A backing plate of steel or copper may be used to control penetration and to support large amounts of molten metal associated with the process.
===Key SAW process variables===
Source:
- Wire feed speed (main factor in welding current control)
- Arc voltage
- Travel speed
- Electrode stick-out (ESO) or contact tip to work (CTTW)
- Polarity and current type (AC or DC) and variable balance AC current

==Material applications==
- Carbon steels (structural and vessel construction)
- Low alloy steels
- Stainless steels
- Nickel-based alloys
- Surfacing applications (wear-facing, build-up, and corrosion resistant overlay of steels)

==Advantages==
- High deposition rates (over 45 kg/h (100 lb/h) have been reported).
- High operating factors in mechanized applications.
- Deep weld penetration.
- Sound welds are readily made (with good process design and control).
- High speed welding of thin sheet steels up to 5 m/min (16 ft/min) is possible.
- Welding fumes and arc flash is eliminated or minimized.
- Practically no edge preparation is necessary depending on joint configuration and required penetration.

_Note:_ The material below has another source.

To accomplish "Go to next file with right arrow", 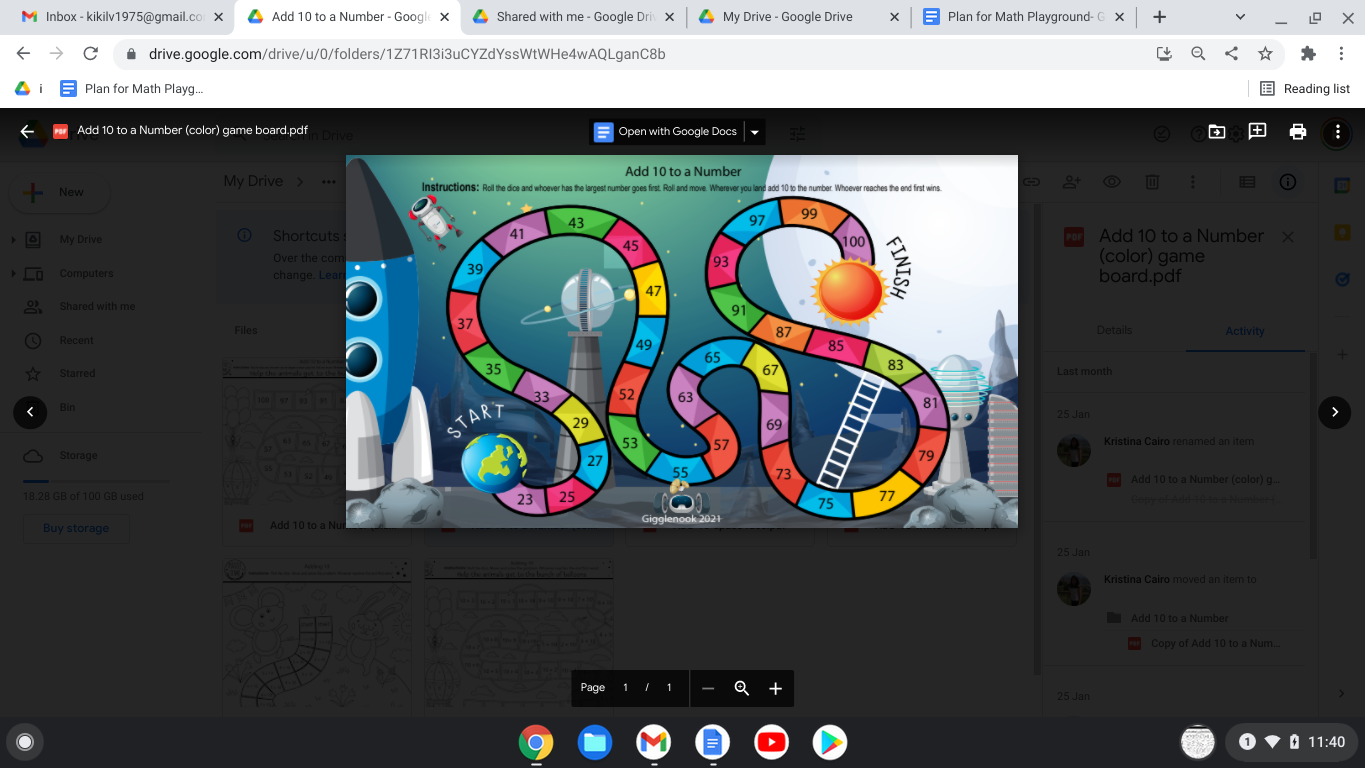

- The process is suitable for both indoor and outdoor works.
- Welds produced are sound, uniform, ductile, corrosion resistant and have good impact value.

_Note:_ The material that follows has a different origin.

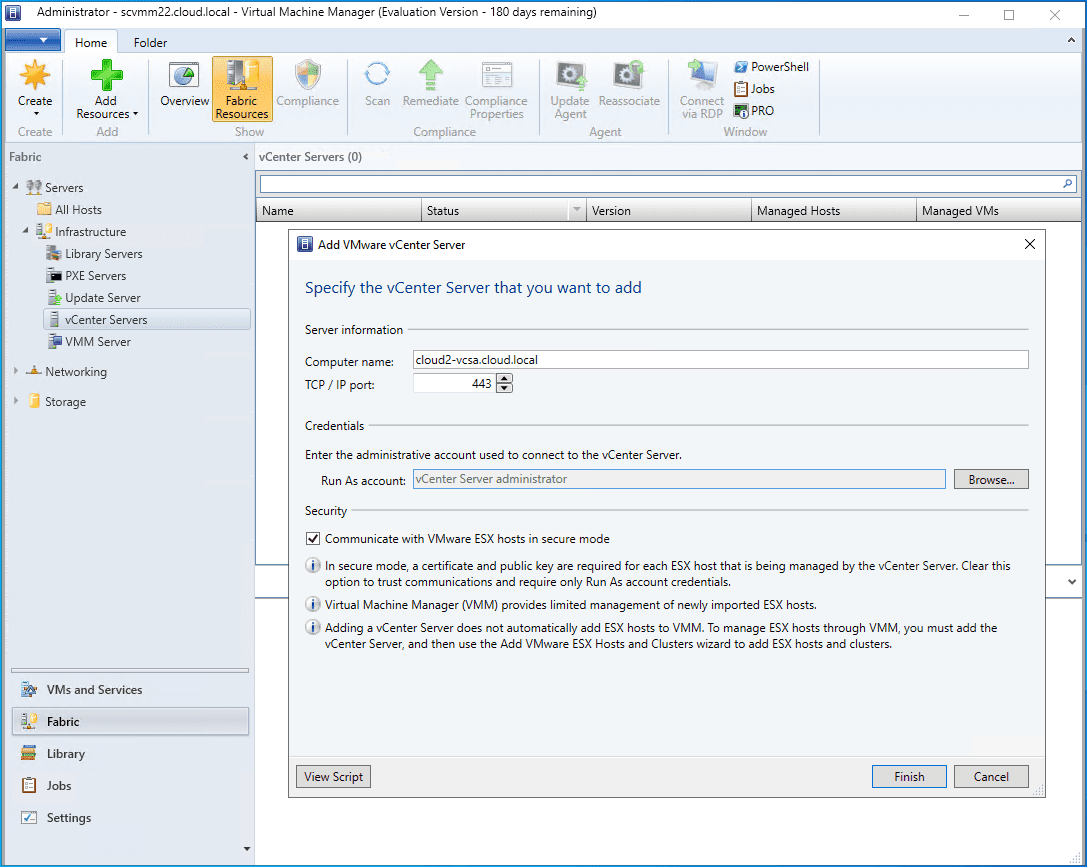This screenshot has height=867, width=1087.
Task: Uncheck Communicate with VMware ESX hosts checkbox
Action: click(313, 539)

- Single pass welds can be made in thick plates with normal equipment.
- The arc is always covered under a blanket of flux, thus there is no chance of spatter of weld.
- 50% to 90% of the flux is recoverable, recycled and reused.

==Limitations==
- Limited to ferrous (steel or stainless steels) and some nickel-based alloys.
- Normally limited to the 1F, 1G, and 2F positions.
- Normally limited to long straight seams or rotated pipes or vessels.
- Requires relatively troublesome flux handling systems.
- Flux and slag residue can present a health and safety concern.
- Requires inter-pass and post weld slag removal.
- Requires backing strips for proper root penetration.
- Limited to high thickness materials.